The GTC’s are to be kept!
1. offer and order
Our offers are subject to change with regard to price, delivery possibility and delivery period. If an agreed delivery date is exceeded by more than 12 weeks and if a reasonable grace period set by the purchaser thereafter has expired without success, the purchaser may withdraw from the contract. Further claims are excluded unless otherwise agreed. All delivery periods shall commence on the date of issue of the order confirmation. The place of delivery is our company headquarters in Worb. In any case, delivery shall be made at the expense and risk of the purchaser. Unforeseen events such as force majeure, mobilization, war, industrial action, warlike events or other unrest, delays in transport, strikes or other interruptions in production shall release us for their duration from the obligation to deliver on time. Claims for damages in this respect are excluded. The risk shall pass to the customer when the ordered goods are handed over to the person carrying out the transport. This also applies if we use our own means of transport. We are entitled, but not obliged, to insure the goods to be shipped against transport risks of all kinds at the expense of the customer. This has no influence on the transfer of risk. We are entitled to make partial deliveries.
2. conclusion of contract
Contracts with us shall only be concluded if they are confirmed by us in writing or if we comply with them by transferring the goods. All offers are subject to confirmation unless their binding nature is expressly emphasized. The conclusion of the contract is governed exclusively by these terms and conditions, which are accepted by the customer by placing an order or accepting the ordered goods or services. This shall also apply if we do not expressly object to any other terms and conditions of the customer. Subsidiary agreements, amendments or supplements to these terms and conditions as well as to our offers require our written confirmation.
3. terms of payment
All prices are net ex our company’s registered office. All shipping costs, in particular packaging, transport and transport insurance as well as statutory value added tax, shall be borne by the purchaser. Prices and ancillary costs are calculated according to our price list applicable at the time of delivery. The remuneration for services results from the contract. Unless otherwise agreed, the agreed prices shall be due for payment in full immediately upon delivery of goods or after performance of the service. A unilateral price increase by us is permissible insofar as the list price for the equipment or goods to be delivered or the services to be rendered has increased. The purchaser must be informed of this in writing at least one month before the delivery date. The customer shall then have the right to withdraw from the contract by written declaration within 14 days after notification of the price increase. If he does not do so, the new, increased, announced list price shall be deemed agreed. If payments are not made within 30 days of the invoice date or service, we shall charge interest on arrears in accordance with the statutory provisions. We reserve the right to claim further damage caused by default. The customer has no right of retention against our claims. Offsetting with counterclaims is only possible if these counterclaims are undisputed by us or have been legally established. Any claims arising from the contracts may only be assigned by the purchaser to third parties with our written consent. Should doubts arise as to the solvency of the purchaser, we reserve the right to demand security or advance payment for the current transaction.

Recorded data:
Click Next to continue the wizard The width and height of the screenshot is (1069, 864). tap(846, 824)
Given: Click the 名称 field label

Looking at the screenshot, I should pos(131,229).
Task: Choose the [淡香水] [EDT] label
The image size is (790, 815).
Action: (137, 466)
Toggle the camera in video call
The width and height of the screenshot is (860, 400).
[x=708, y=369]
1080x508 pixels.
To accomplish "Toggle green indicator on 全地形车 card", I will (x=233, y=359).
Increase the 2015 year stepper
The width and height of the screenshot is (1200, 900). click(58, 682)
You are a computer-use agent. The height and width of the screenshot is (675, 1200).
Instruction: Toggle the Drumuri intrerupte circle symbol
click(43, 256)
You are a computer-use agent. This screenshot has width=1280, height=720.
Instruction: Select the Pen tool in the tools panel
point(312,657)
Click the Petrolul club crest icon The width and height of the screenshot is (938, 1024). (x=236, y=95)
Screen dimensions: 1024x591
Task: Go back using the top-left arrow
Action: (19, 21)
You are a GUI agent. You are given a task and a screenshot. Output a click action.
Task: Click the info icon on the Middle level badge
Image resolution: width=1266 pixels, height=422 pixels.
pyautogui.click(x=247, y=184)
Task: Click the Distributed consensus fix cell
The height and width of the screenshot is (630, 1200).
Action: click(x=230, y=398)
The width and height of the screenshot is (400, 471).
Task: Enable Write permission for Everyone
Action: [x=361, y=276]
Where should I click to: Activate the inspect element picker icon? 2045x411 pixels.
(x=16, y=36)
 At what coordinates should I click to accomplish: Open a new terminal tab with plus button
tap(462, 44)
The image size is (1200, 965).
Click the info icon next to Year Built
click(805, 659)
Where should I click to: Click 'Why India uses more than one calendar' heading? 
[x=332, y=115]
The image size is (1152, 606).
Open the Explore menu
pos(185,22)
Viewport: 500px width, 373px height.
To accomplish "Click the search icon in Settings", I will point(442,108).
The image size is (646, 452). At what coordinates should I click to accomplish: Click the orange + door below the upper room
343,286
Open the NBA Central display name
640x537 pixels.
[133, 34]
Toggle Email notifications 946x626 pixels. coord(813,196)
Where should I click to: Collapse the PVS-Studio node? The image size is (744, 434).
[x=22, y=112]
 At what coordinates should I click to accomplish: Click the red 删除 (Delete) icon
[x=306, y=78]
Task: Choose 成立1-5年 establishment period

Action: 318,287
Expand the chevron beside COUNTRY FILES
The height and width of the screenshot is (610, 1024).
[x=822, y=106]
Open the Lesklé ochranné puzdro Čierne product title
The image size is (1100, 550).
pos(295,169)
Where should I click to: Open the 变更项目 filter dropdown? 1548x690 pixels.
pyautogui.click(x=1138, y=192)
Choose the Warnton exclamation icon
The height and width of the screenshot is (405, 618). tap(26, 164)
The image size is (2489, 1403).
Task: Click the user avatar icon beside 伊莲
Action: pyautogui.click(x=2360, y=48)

Set exercise:
In the terms and conditions, within how many days after notification of a price increase may the customer withdraw from the contract?

Exercise output:
Within 14 days.